Traditional multi-document summarization aims at generating a summary from a set of text documents, e.g., news, of a given topic/event. We investigate a problem known as reader-aware multi-document summarization (RA-MDS). Under the RA-MDS setting, one should jointly consider news documents and reader comments when generating the summaries.
One challenge of the RA-MDS problem is how to conduct salience estimation by jointly considering the focus of news reports and the reader interests revealed by comments. Meanwhile, the model should be insensitive to the availability of diverse aspects of reader comments. Another challenge is that reader comments are very noisy, not fully grammatical and often expressed in informal expressions.
Existing datasets from DUC and TAC are not appropriate. Therefore, we introduce a new dataset for RA-MDS. We employed some experts to conduct the tasks of data collection, aspect annotation, and summary writing as well as scrutinizing. To our best knowledge, this is the first dataset for RA-MDS.
The definition of the terminology related to the dataset is given as follows. In fact, for the core terminology, namely, topic, document, category, and aspect, we follow the MDS task in TAC.
- Topic: A topic refers to an event and it is composed of a set of news documents from different sources.
- Document: A news article describing some aspects of the topic. The set of documents in the same topic typically span a period, say a few days.

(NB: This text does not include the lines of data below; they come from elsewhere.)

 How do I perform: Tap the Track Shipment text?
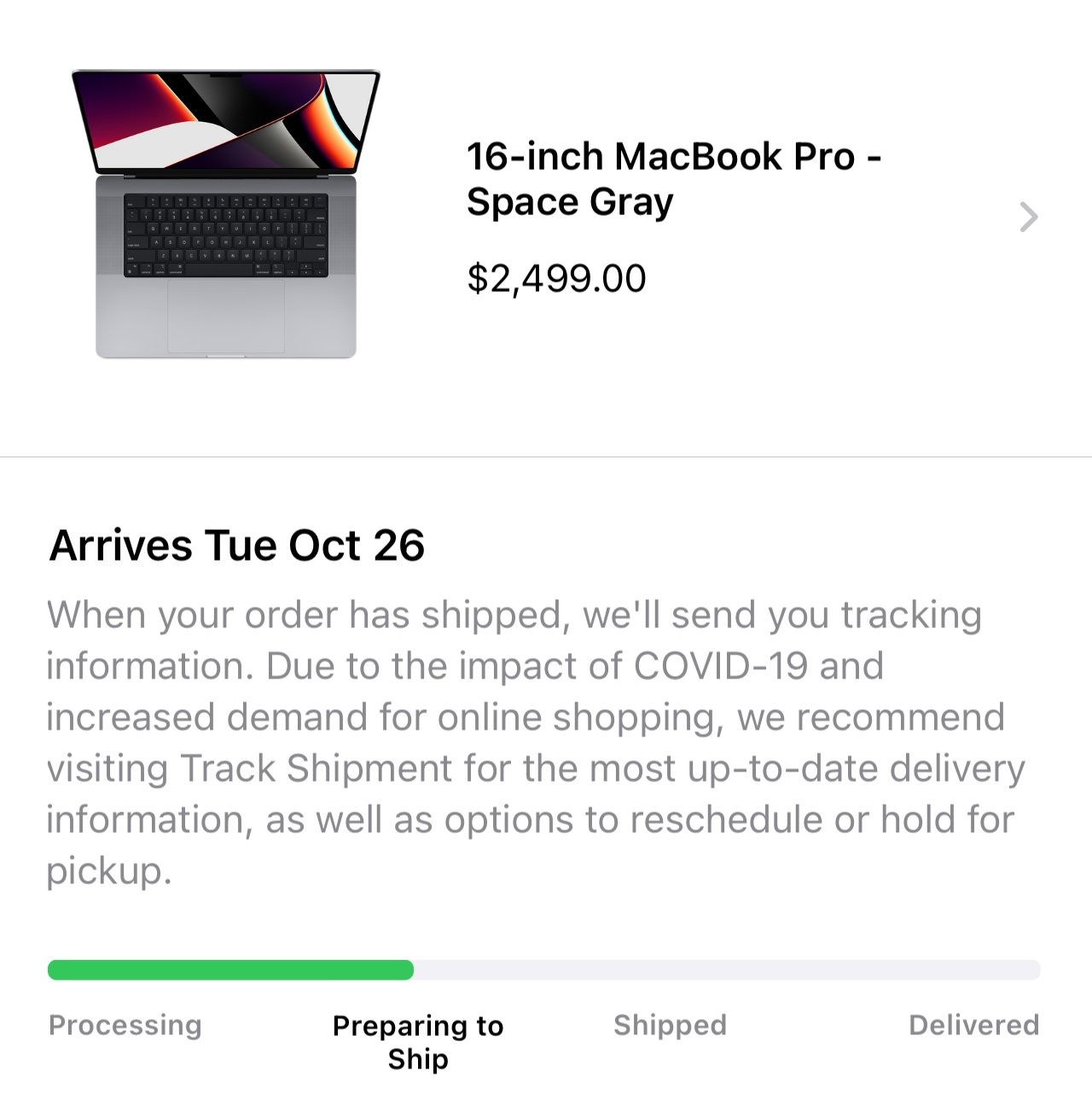pyautogui.click(x=316, y=768)
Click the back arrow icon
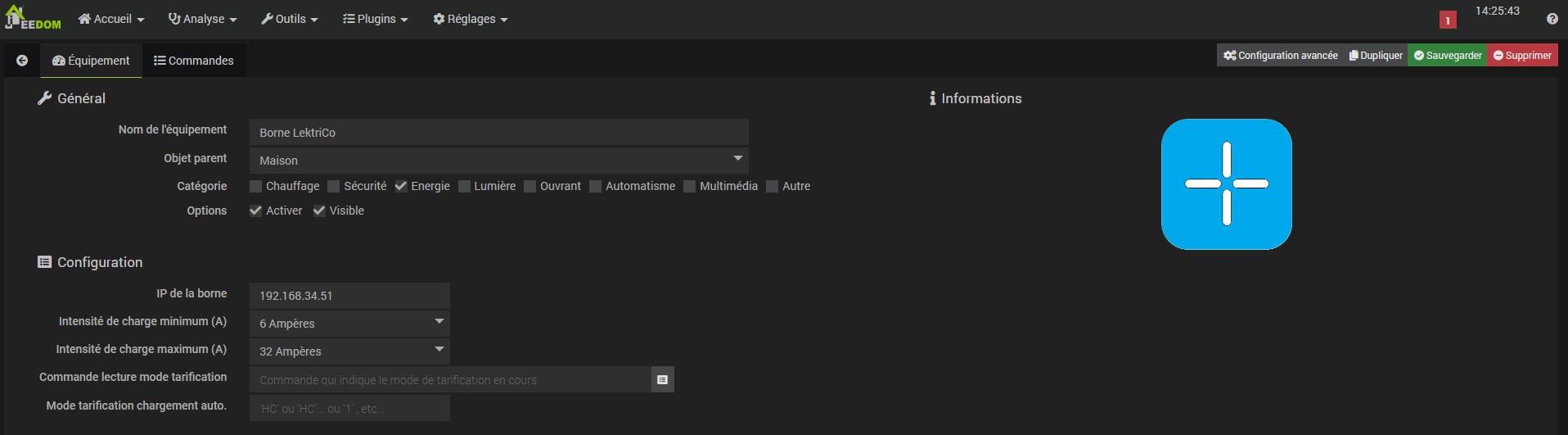The width and height of the screenshot is (1568, 435). (x=22, y=61)
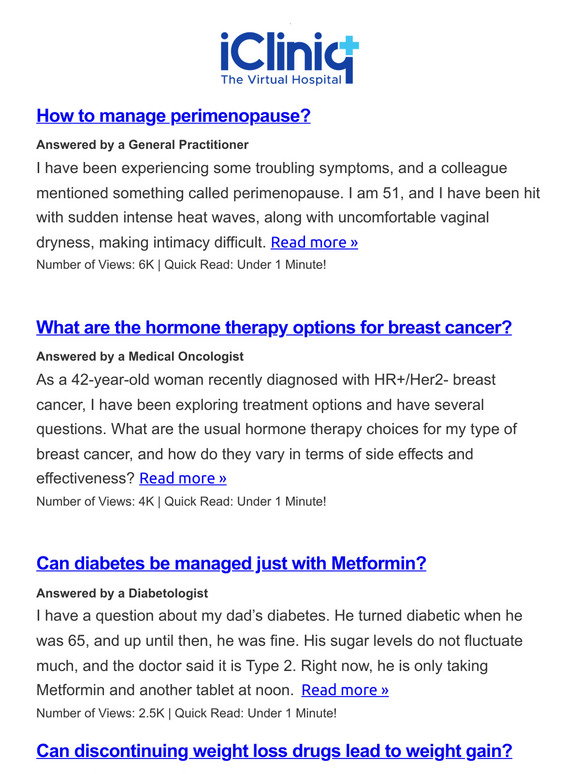Viewport: 580px width, 774px height.
Task: Click the perimenopause question description paragraph
Action: coord(288,205)
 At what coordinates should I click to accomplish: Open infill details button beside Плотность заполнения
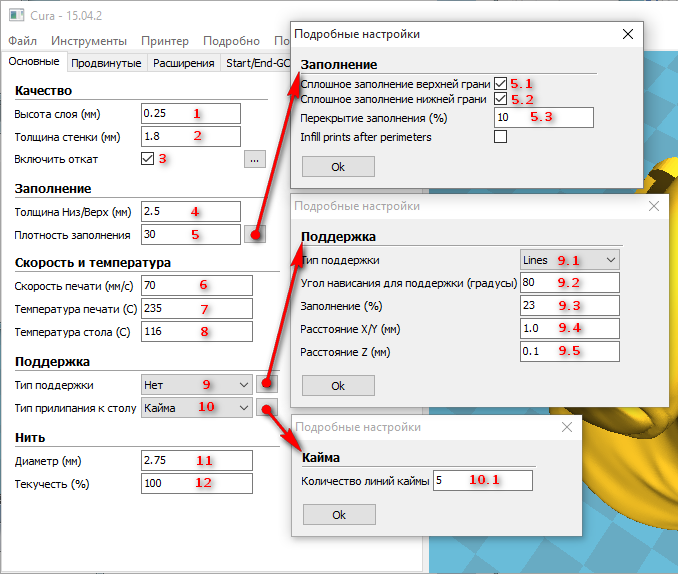tap(255, 234)
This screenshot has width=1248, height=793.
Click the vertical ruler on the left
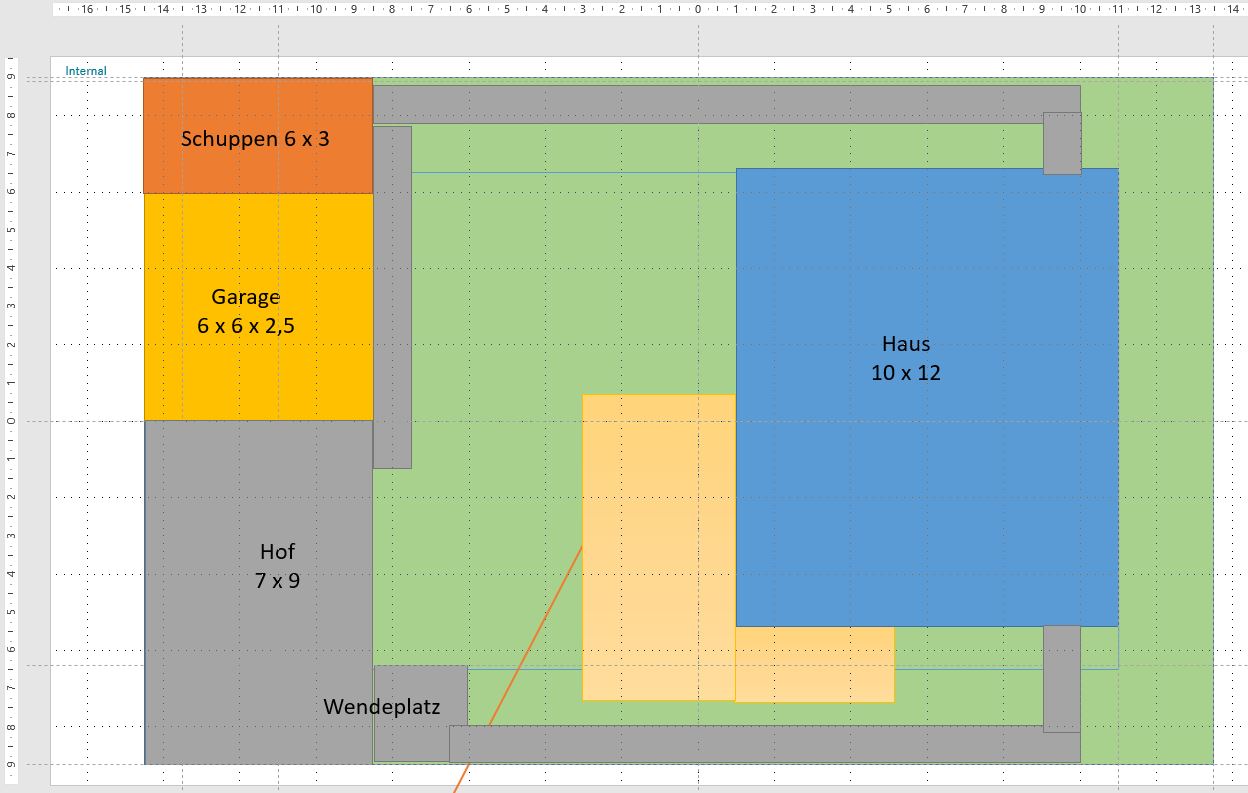pos(11,420)
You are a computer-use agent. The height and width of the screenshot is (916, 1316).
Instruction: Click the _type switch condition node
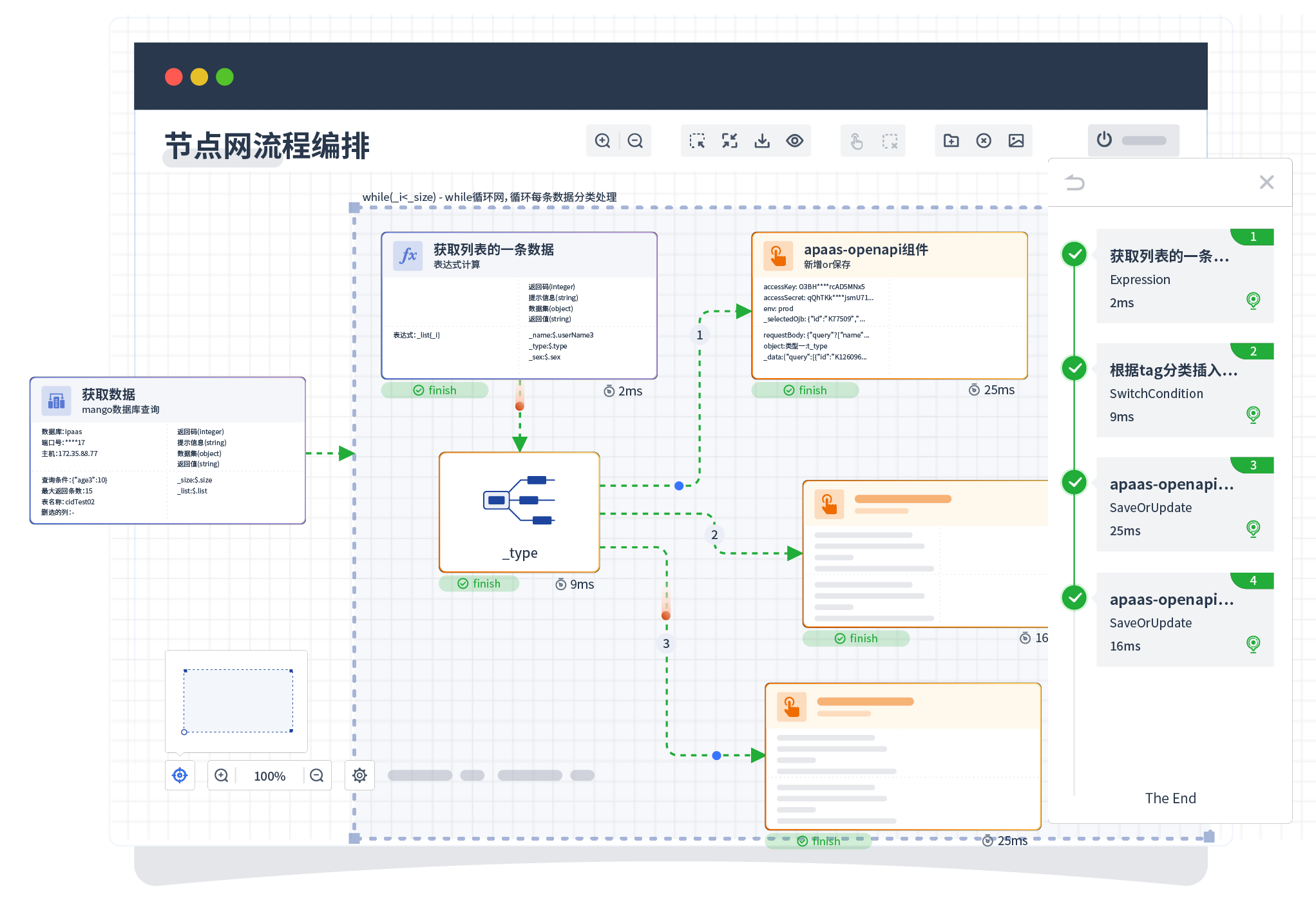519,512
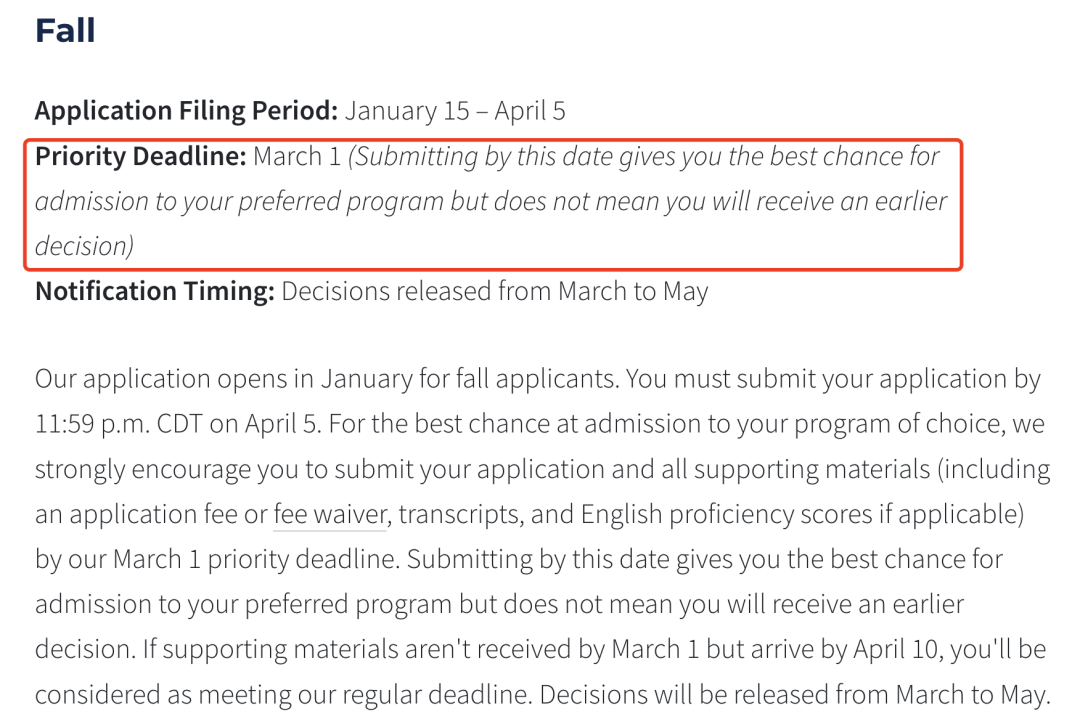Click the Notification Timing label
This screenshot has width=1080, height=722.
pyautogui.click(x=155, y=291)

- Category: Each topic belongs to a category. There are 6 predefined categories: (1) Accidents and Natural Disasters, (2) Attacks (Criminal/Terrorist), (3) New Technology, (4) Health and Safety, (5) Endangered Resources, and (6) Investigations and Trials (Criminal/Legal/Other).
- Comment: A piece of text written by a reader conveying his or her altitude, emotion, or any thought on a particular news document.
The dataset contains 45 topics from those 6 predefined categories. Some examples of topics are ``Malaysia Airlines Disappearance'', ``Flappy Bird'', ``Bitcoin Mt. Gox'', etc.
Each topic contains 10 news documents and 4 model summaries. The length limit of the model summary is 100 words (slitted by space).
On average, each topic contains 215 pieces of comments and 940 comment sentences. Each news document contains an average of 27 sentences, and each sentence contains an average of 25 words.
85% of non-stop model summary terms (entities, unigrams, bigrams) appeared in the news documents, and 51% of that appeared in the reader comments.
Download link: RA-MDS.zip
If any problems, please go to Issues to raise questions or send email directly to Piji Li: lipiji.pz [at] gmail.com
How to cite?
Piji Li, Lidong Bing, Wai Lam, Hang Li and Yi Liao. Reader-Aware Multi-Document Summarization via Sparse Coding. Proceedings of the 24th International Joint Conference on Artificial Intelligence (IJCAI'15). Buenos Aires, Argentina. July 25-31, 2015. [pdf] [bib]
Piji Li, Lidong Bing, Wai Lam. Reader-Aware Multi-Document Summarization: An Enhanced Model and The First Dataset. Proceedings of the EMNLP 2017 Workshop on New Frontiers in Summarization (EMNLP-NewSum'17). Sep 2017. [pdf] [bib]
1, Respect the privacy of personal information of the original source.
2, The original copyright of all the news reports and reader comments belongs to the source owner.
3, The copyright of annotated model summaries belongs to our group, and they are free to the public.
4, If you find the dataset useful, we appreciate that our paper can be cited.
5, The dataset is only for the specified applicant or study groups for research purposes. Without permission, it may not be used for any commercial purposes.